[Originally in Health Beat, Richmond Register, April 2014]

    Have you ever met anyone who creates the obscene graffiti on the walls of public restrooms?  Me either.  Yet clearly, SOMEONE is out there, writing scatological poetry and drawing pornographic representations of the female and male anatomy.  It’s just that no one will own up to it, right?

    I think unhelpful medical advice is rather like restroom graffiti.  Many patients make reference to it, have even taken it as their personal gospel.  But I’ve yet to meet a physician who who admits to saying such things to the patients.

    It bears pointing out that the doctor-patient relationship is rich with ritual.  A person of status (doctor), using arcane knowledge and esoteric artifacts (stethoscope), goes through predictable steps that impart role expectations to the patient.  Where this ritual goes awry, however, is when the role it teaches leads to patients feeling powerless to help themselves or improve their own health.  And unfortunately, since these ideas are driven home with physician authority and the power of ritual, they are very difficult to uproot when research calls them into question.

    In my extensive history of working with patients, my ongoing frustration has been in dealing with those people who cling to unhelpful advice.  This is because *my* purpose is to illustrate how changing your behavior, making lifestyle improvements, can help you better your health and wellness.  That is hard to do when when so many patients are already 75% convinced before they ever see me that their situation is out of their control, unhelpable.  Poorly phrased messages from medical providers, however well-intentioned, can be damaging.  I’ve written about this before, but it bears repeating, in hopes of inoculating those of you who haven’t yet been stymied by unhelpful advice.

    I cannot count the number of back pain sufferers I’ve evaluated who tell me their physician informed them that if they twist in just the wrong way or lift a ridiculously low weight, they will “end up paralyzed.”  This terrifies patients, and many will fall into deep depression, convinced that any activity in their lives will land them in a wheelchair as a paraplegic.  You’ll find them huddled in bed or on the couch, afraid to move an inch, lest they be thereafter unable to move an inch.

    Now I’ve been trained in social science, not medicine.  So I try not to let my personal anecdotal experience overpower hard data in the formulation of my professional opinions.  But when it comes to medical providers warning people of this type of consequence if they do ordinary activities, I suspect there IS no hard data to push against.

    Even still, forget my experience.  Let’s use YOURS instead!  Ask yourself:  “Have I ever, in all my X years, met a person in a wheelchair who put themselves there by doing ordinary activities around the house?”

    I’m not talking about spinal crush injuries from car wrecks.  And I’m not addressing the horrible changes from progressive neuromuscular diseases.  And we aren’t referring to the person with pain who sits in a wheelchair only because it hurts to move.  Paralysis here means no sensation, no ability to even twitch a muscle…caused by activities akin to walking to the store, changing a light bulb or mopping a floor.  So how many self-paralyzed homebodies have you met?  I’m betting I can guess your answer, huh?
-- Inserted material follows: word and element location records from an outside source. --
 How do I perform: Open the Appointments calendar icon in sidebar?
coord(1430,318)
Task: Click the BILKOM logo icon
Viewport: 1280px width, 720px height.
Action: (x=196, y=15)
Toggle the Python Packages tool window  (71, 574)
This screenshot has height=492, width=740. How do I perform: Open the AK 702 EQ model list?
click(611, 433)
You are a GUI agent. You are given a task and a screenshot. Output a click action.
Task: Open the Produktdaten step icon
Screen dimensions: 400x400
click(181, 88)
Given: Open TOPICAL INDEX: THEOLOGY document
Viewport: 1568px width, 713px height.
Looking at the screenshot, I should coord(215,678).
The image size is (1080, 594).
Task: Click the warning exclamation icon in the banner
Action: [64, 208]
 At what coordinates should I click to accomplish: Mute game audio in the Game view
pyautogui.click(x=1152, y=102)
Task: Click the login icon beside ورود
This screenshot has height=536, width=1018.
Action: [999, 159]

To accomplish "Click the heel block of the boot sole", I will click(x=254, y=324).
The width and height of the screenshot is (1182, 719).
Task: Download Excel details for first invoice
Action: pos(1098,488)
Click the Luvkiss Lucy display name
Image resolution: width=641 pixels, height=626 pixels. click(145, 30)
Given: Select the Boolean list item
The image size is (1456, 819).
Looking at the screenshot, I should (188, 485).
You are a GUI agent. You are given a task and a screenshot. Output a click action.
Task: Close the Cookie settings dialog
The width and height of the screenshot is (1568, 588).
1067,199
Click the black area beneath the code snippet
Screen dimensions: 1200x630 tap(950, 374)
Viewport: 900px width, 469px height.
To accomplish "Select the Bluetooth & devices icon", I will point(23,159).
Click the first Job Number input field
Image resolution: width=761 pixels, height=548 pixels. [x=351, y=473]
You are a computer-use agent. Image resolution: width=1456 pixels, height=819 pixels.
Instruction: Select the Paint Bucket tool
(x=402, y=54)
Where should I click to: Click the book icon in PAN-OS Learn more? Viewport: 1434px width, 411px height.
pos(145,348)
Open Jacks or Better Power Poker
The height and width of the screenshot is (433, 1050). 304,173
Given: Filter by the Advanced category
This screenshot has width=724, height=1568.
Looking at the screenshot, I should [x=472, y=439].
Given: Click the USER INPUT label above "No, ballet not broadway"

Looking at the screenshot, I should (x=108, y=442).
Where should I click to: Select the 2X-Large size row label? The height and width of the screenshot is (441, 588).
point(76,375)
    Lest I be misunderstood, I’m not suggesting you shouldn’t listen to your doctors.  In all likelihood, they truly want to be as honest and helpful to you as they can.  But you should also be sure that the advice you’re getting comes with some options to help yourself afterward.  If you leave the doctor’s office feeling otherwise, you might need a second opinion.  Or a follow-up referral to a behavioral medicine expert.  No matter how bleak the checkup, we can ALWAYS do something to improve our well-being.  You deserve to be encouraged to learn some of those ways.